Ginsburg: 'I wasn't 100 percent sober' at State of the Union

President Barack Obama embraces Supreme Court Justice Ruth Bader Ginsburg as Supreme Court Justices Anthony M. Kennedy (L) and Stephen G. Breyer look on before the President's State Of The Union address on Tuesday, Jan. 20, 2015, on Capitol Hill in Washington. (AP Photo/Mandel Ngan, Pool)
President Barack Obama embraces Supreme Court Justice Ruth Bader Ginsburg as Supreme Court Justices Anthony M. Kennedy (L) and Stephen G. Breyer look on before the President’s State Of The Union address on Tuesday, Jan. 20, 2015, on Capitol Hill in Washington. (AP Photo/Mandel Ngan, Pool)

WASHINGTON (AP) — Supreme Court Justice Ruth Bader Ginsburg has a surprising confession: She “wasn’t 100 percent sober” when she fell asleep at the president’s State of the Union address last month.
Ginsburg told an audience Thursday night that she drank some wine at dinner before attending the annual speech, where cameras repeatedly caught her nodding off.
The 81-year-old jurist said she was at dinner with other justices and couldn’t resist “the very fine California wine” that Justice Anthony Kennedy brought.
“The audience for the most part is awake, because they’re bobbing up and down, and we sit there, stone-faced.

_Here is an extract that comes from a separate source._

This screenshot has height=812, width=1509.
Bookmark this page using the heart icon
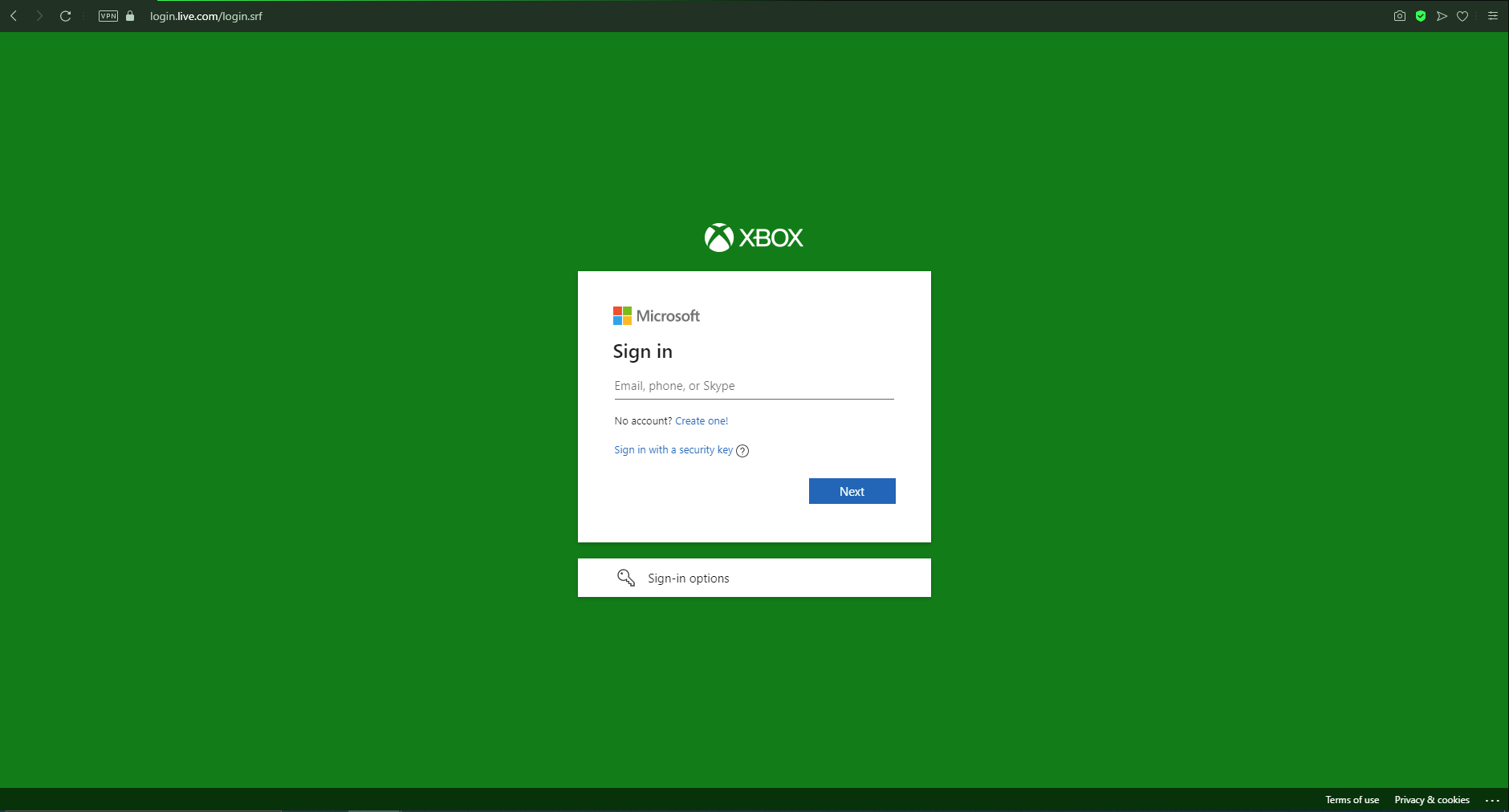(x=1463, y=15)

But we’re not, at least I wasn’t, 100 percent sober,” Ginsburg said to laughter and applause during a joint appearance with Justice Anthony Scalia at George Washington University.
Ginsburg, who acknowledged dozing at the speech in past years, said she tried to resist the wine and stick to sparkling water, but to no avail.

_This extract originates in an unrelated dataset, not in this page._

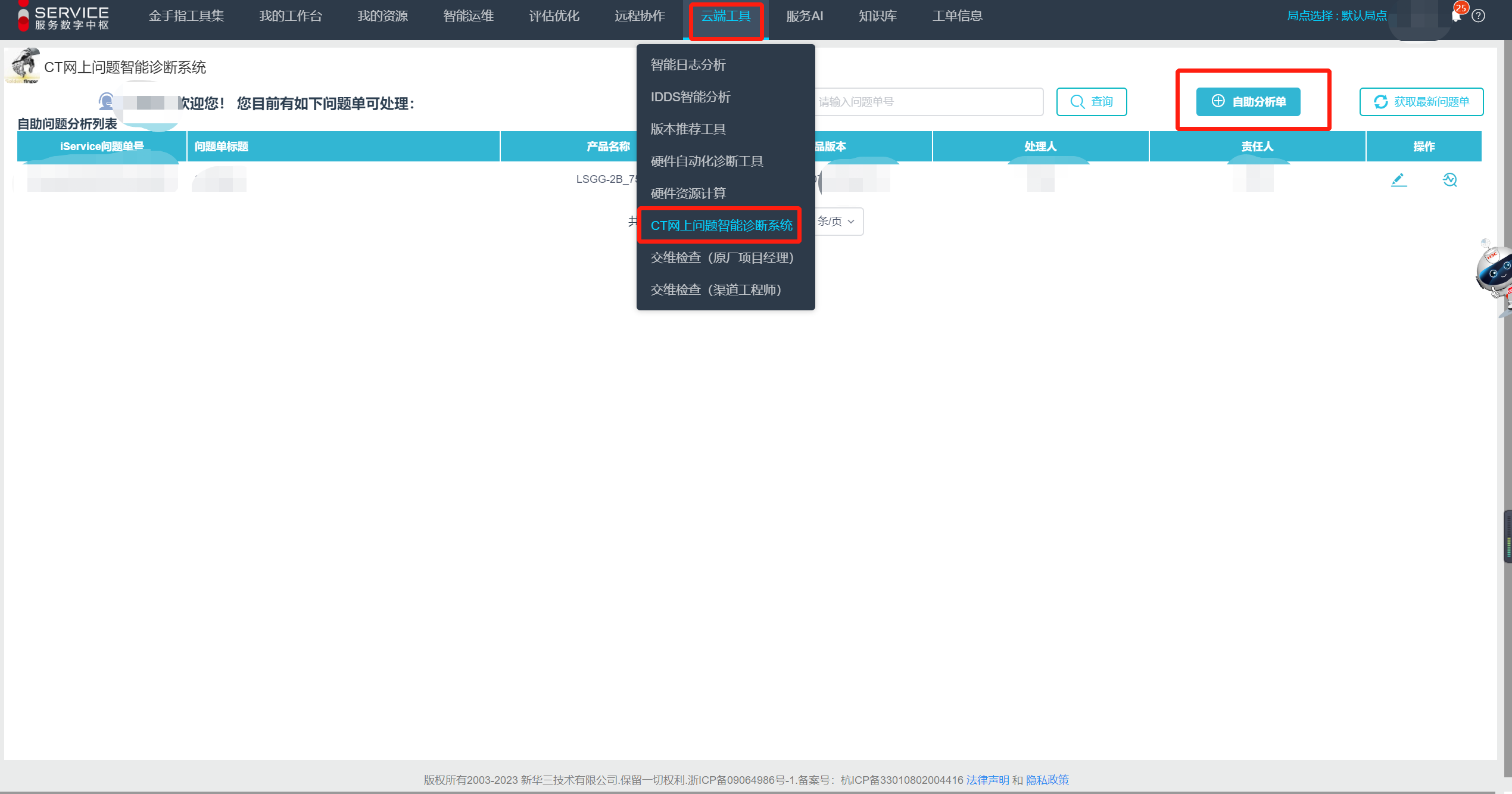Select 硬件资源计算 menu option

“In the end, the dinner was so delicious it needed wine,” she said.
In previous years, she said it helped that former Justice David Souter would keep an eye on her.
“When he was on the court, he was on one side and he had acute sense of when I was about to, so he would give me a pinch,” she said. “Now I have Justice Kennedy on one side and Justice (Stephen) Breyer and they are sort of timid about that thing.”
After she got home, Ginsburg said she got a call from one of her granddaughters. “She said, ‘Bubbe, you were sleeping at the State of the Union!'”
The comments came in a talk sponsored by the Smithsonian Associates and moderated by National Public Radio’s Nina Totenberg.
Her confession prompted some gentle ribbing from Scalia, who makes it a habit to skip the president’s annual address to Congress.
“Serves you right, I say, serves you right for going,” he teased Ginsburg.
Scalia said he stopped going years ago to escape what he called “a childish spectacle.”
“One side jumps up and the other side jumps up and we sit there, you know, like bumps on a log,” Scalia said.